In one particularly moving work, Smith draws an older woman holding out her hand toward the head of a younger woman. Following this older woman’s hand and its trajectory into the white space next to her, my eye is lead to a jumbled mass of sticks hovering over the younger woman. The sticks are adorned with glitter. Shining, light-filled, gathering and emitting energy. These sticks, also realized elsewhere in the exhibit as three-dimensional sculptures that hover over the drawings, casting shadows and holding birds who may be about to nest, seemed to me to be like long lines of words, thoughts. They seem to me like hovering sentences, sentences as materials for a nest.

Five years ago I participated in a project conceived by Jennifer Firestone and Dana Lomax entitled Letters to Poets: Conversations about Poetics, Politics, and Community.
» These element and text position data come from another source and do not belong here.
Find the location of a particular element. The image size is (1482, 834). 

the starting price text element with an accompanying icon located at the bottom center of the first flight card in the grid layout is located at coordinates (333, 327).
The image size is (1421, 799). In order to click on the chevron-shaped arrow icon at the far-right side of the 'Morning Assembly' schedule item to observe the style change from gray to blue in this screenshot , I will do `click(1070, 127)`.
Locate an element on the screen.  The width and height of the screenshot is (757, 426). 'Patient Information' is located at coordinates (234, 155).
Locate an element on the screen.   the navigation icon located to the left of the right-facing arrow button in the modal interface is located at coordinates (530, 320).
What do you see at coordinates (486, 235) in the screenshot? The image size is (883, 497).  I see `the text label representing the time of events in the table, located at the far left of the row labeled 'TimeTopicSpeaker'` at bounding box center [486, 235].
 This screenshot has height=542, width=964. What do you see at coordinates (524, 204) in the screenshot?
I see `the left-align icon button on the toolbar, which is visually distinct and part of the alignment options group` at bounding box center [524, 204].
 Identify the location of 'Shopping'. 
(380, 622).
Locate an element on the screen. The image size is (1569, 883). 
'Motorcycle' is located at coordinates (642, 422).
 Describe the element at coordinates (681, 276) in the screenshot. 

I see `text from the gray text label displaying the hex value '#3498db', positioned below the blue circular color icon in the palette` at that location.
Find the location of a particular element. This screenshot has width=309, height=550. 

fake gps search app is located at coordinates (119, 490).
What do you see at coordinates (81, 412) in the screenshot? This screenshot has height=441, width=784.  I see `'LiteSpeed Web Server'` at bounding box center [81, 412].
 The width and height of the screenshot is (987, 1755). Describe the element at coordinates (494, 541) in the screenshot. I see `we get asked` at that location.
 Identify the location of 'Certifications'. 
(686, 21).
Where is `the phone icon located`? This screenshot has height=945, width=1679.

I wrote letters to Cecilia Vicuña and, thrillingly, she wrote back. I admire Cecilia’s work and had studied with her for one week at Naropa. To be heard by someone I admired, and for her to engage my ideas and for me to have a chance to respond to her work was a privilege. I knew the intensity of the privilege in the hesitation and nervousness I felt, answering her letters, trying to throw some meaningful “sticks” or sentences back her way.

I think that this tension and nervousness of relationship is important to point out. The fabric of connection is not always sure and stable, thick and comforting. It is sometimes tenuous and delicate, more associated with a rapid heartbeat than a calm body.

When Cecilia wrote to me that she chose not to answer a question I had raised, I realized that there was a certain weight to being “the established” or “mentoring” poet. The flow of our relationship included moments like these, when I realized that mentoring can also mean saying “no” to certain thought pathways that the eager younger artist wants to travel down.

Jennifer and Dana put together fourteen pairs of poets. The book is courageous. It is a book like nothing else because it is not organized by any theme, but by relationship only. And the relationship happens in the encounter of writing, reading, and exchange. Not in conversation, not in a classroom, at a bar, through email, but through sentences, paragraphs, in attempts at as-complete-as-possible thoughts and responses.

Who knew that from the letter project, as if it had been my laboratory, I would go on to work at Goddard College where I write letters back to students who design their own programs and don’t attend class. This past spring, I came to use letter writing in my other work site, the more traditional classroom. I distributed occasional letters: dispatches from my writing desk to the group of earnest students who would gather each Friday to talk about poetry. Where the performative space of the classroom felt limiting and, frankly, exhausting, I placed inside of this space a letter, something almost personal, but not contingent on my performance in the moment. At the end of the semester, some students chose to write culminating poetics statements in the form of a letter back to me. I found their statements, fashioned in this way, less sure, more open to possibility, more ready to admit confusion and doubt.

At the Kiki Smith show, what came rushing in at me, was the impact—somewhere under my sternum, a pounding heart almost ready to explode with intense joy and emotion—of all the sentences about art and writing that I have written and received. In classrooms, emails, in letters, on the margins of a manuscript, in conversation.

It is a fact that artists and poets, and especially women, are spread thin. Artists make less money, on average, than other professionals. Women in all professions make less, on average, than men. How can a woman have time to make art, to be mentored? And even more outrageous: how can she possibly mentor others?

I remember my favorite childhood book: Harold and the Purple Crayon. Harold draws himself into scenes, in and out of adventure, into scenes of comfort and joy. And though Harold is a “he,” he is bald-headed, as any baby of any gender might be. And he drew with purple, a color I declared was my favorite, a color somewhere between blue and pink. A lesson from Harold: an artist draws her mentors toward her, maybe even creating her own self-fashioned mentor, at times.

Finally, from the world of printmaking: this week I learned that the base onto which paper is pressed in order to make an image is called “the matrix.” This glossary went on to say that “matrix” is from the Latin for “mother.” I thought of all of the possibility, then, for writing and art that comes from a nurturing energy of available surfaces. And I think about Bhanu Kapil's idea of the book as a space for envisioning and imagining, imprinting something that we can not exactly predict, but that we know has never existed before. A mentoring space, peopled with others and the selves we create.